## CONSIGNES ÉCRITES
A. Quelles sont toutes les obligations de l'employeur que nomme le texte sur l'obligation de sécurité de l'employeur ?
B. D'après le texte sur l'obligation de sécurité de l'employeur, quelle juridiction a rendu l'arrêt dit Air France du 25 novembre 2015 ?
C. Reprenez le texte sur l'obligation de sécurité de l'employeur à la suite de sa dernière phrase.

## TEXTE FOURNI

........

Les employeurs craignent de voir leur responsabilité engagée en cas de contamination sur le lieu de travail. Le respect des fiches pratiques du ministère suffira-t-il à prouver qu'ils ont pris toutes les mesures nécessaires pour éviter le risque, comme leur impose leur obligation de sécurité ? Avocats d'employeurs comme syndicalistes conseillent de documenter au maximum l'ensemble des mesures prises. Le point avec les Editions Législatives.
Obligation de résultat ou de moyen ?
L’employeur doit “assurer la sécurité et protéger la santé physique et mentale des travailleurs” (article L.4121-1 du code du travail) en respectant les neuf principes généraux de prévention (article L. 4121-2 du code du travail).
Jusqu’en 2015, les juges avaient une interprétation stricte de ces deux articles indissociables, ce qui se traduisait par une obligation de résultat. Mais le 25 novembre 2015, avec l’arrêt dit Air France, la chambre sociale de la Cour de cassation amorce un revirement de jurisprudence, qu’elle a confirmé depuis : un employeur qui justifie avoir pris toutes les mesures de prévention nécessaires respecte bien son obligation de sécurité. Les hauts magistrats font ainsi tendre l’obligation de résultat vers une obligation de moyens renforcée. Ils passent d’une logique de réparation (en cas d’accident, l’employeur peut presque systématiquement être condamné) à une logique de prévention (en cas d’accident, voyons ce qu’a fait l’employeur pour l’éviter).

........

## JEU DE DONNÉES
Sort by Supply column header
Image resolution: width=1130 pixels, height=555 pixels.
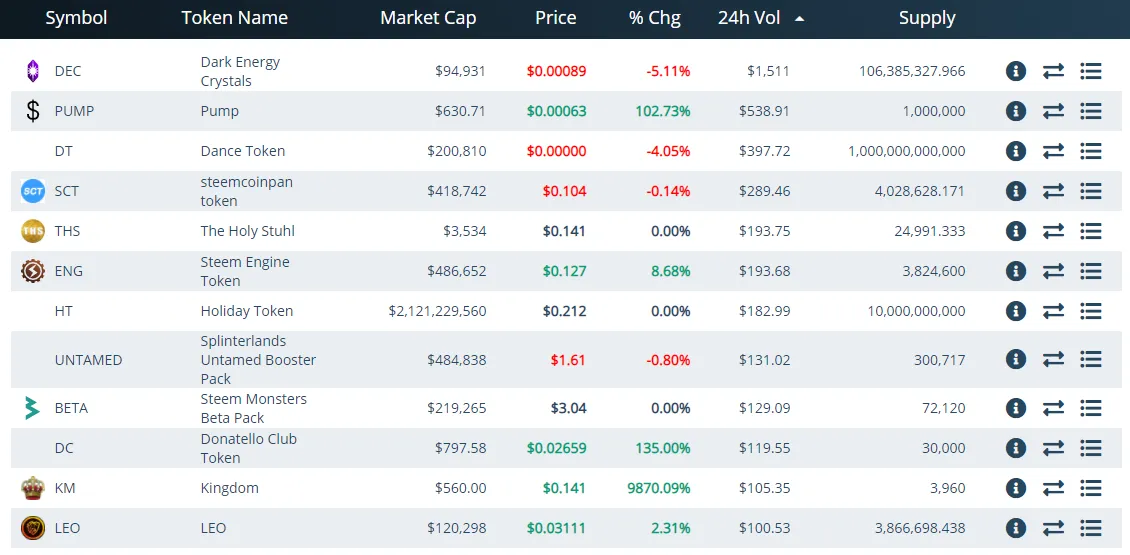[927, 18]
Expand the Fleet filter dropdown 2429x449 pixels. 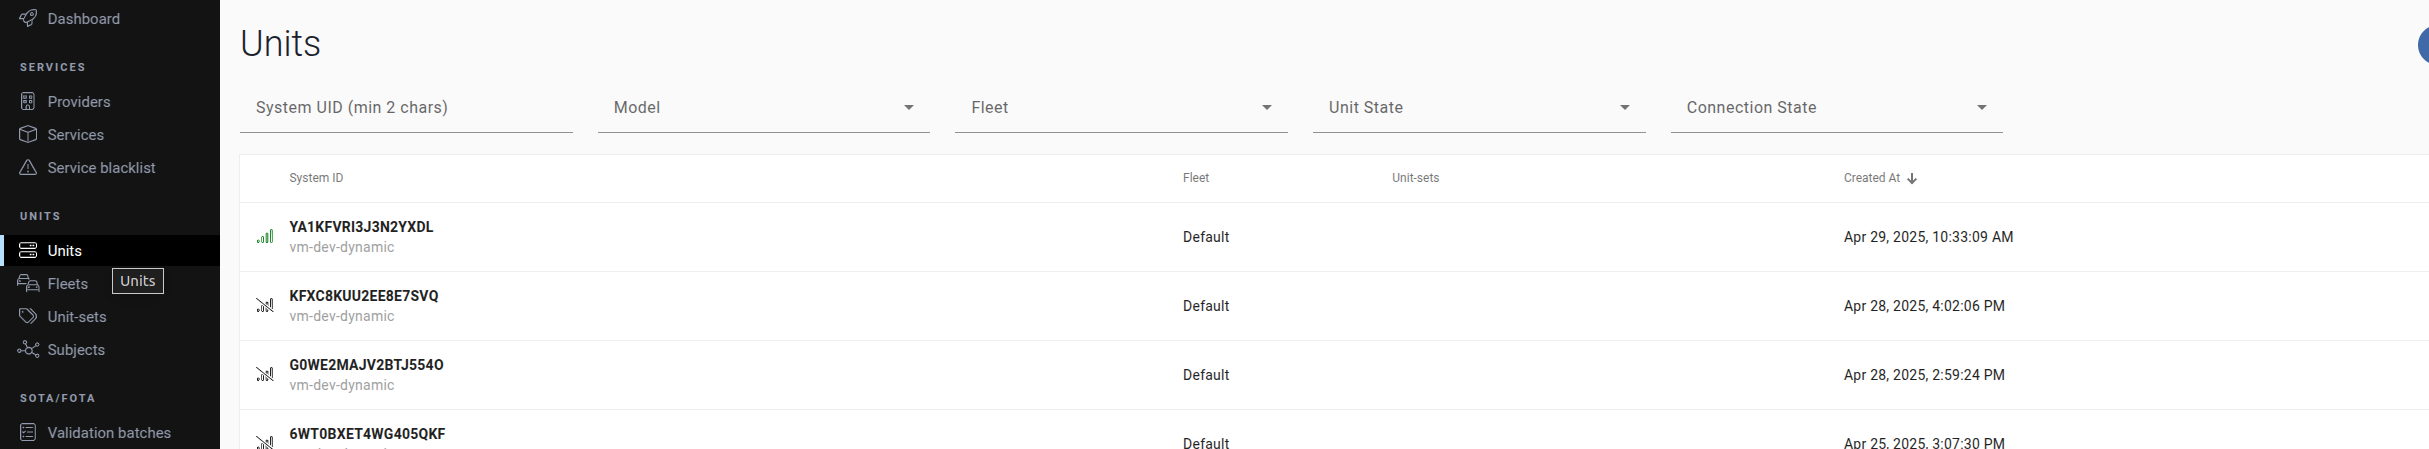[1120, 108]
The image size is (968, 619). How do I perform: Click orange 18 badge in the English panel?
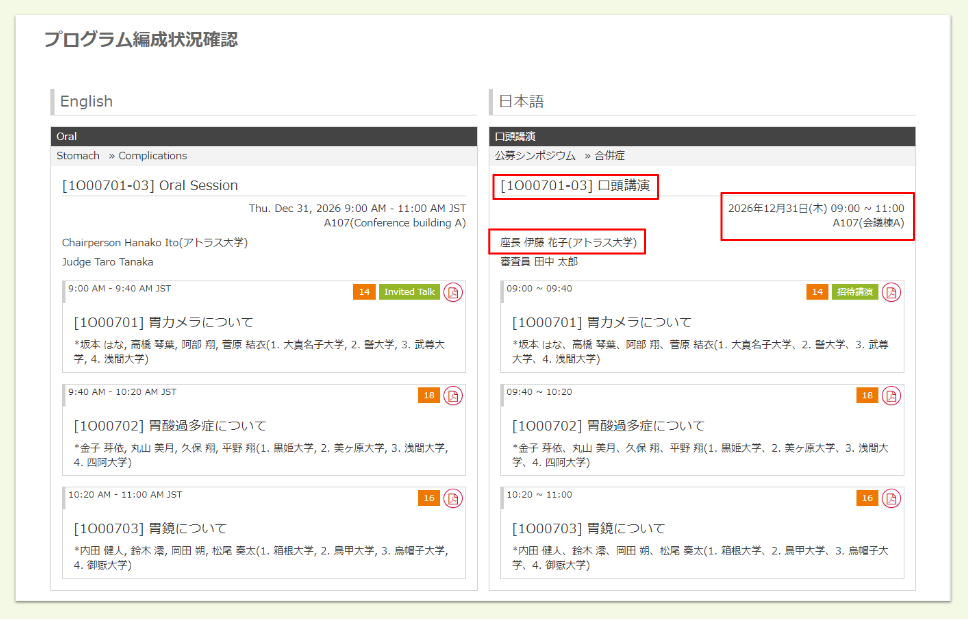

........

## RÉPONSES DANS L'ORDRE
A.
- obligation de sécurité
- obligation de résultat
- obligation de moyen
- obligation de moyens renforcée

B. La chambre sociale de la Cour de cassation.

C.
Attention, cette obligation de moyen suppose de suivre à la lettre les articles L. 4121-1 et L.4121-2 du code du travail. Car en cas de problème, il appartiendra au juge d’apprécier si les mesures ont été suffisantes et ont respecté la hiérarchie des mesures de prévention – on commence par éviter les risques et on finit par les mesures de protection individuelle, en donnant les bonnes instructions aux travailleurs.
“Les fiches du ministère peuvent servir de base”
Comment savoir si l’employeur a bien fait tout son possible ? C’est aux juges de trancher. Depuis le début de la crise sanitaire, les autorités tentent de rassurer les employeurs. Par exemple, l’administration du travail une “obligation pour l’employeur de mettre en place les mesures qui ont été définies par les autorités”. De quelles mesures s’agit-il ? Le ministère a élaboré des fiches pratiques sectorielles et un protocole de déconfinement.
Mais attention, ces documents n’ont aucune valeur règlementaire. “Certes, mais ils sont quand même élaborés par le gouvernement sur la base des connaissances disponibles. Même s’ils n’ont pas de valeur juridique, ils servent de base”, indique une avocate. Un inspecteur du travail met tout de même en garde : “le guide de déconfinement ne fait pas référence au code du travail, mais les employeurs doivent apprendre à lire le code du travail parce que, heureusement, les tribunaux sont là pour appliquer le droit”.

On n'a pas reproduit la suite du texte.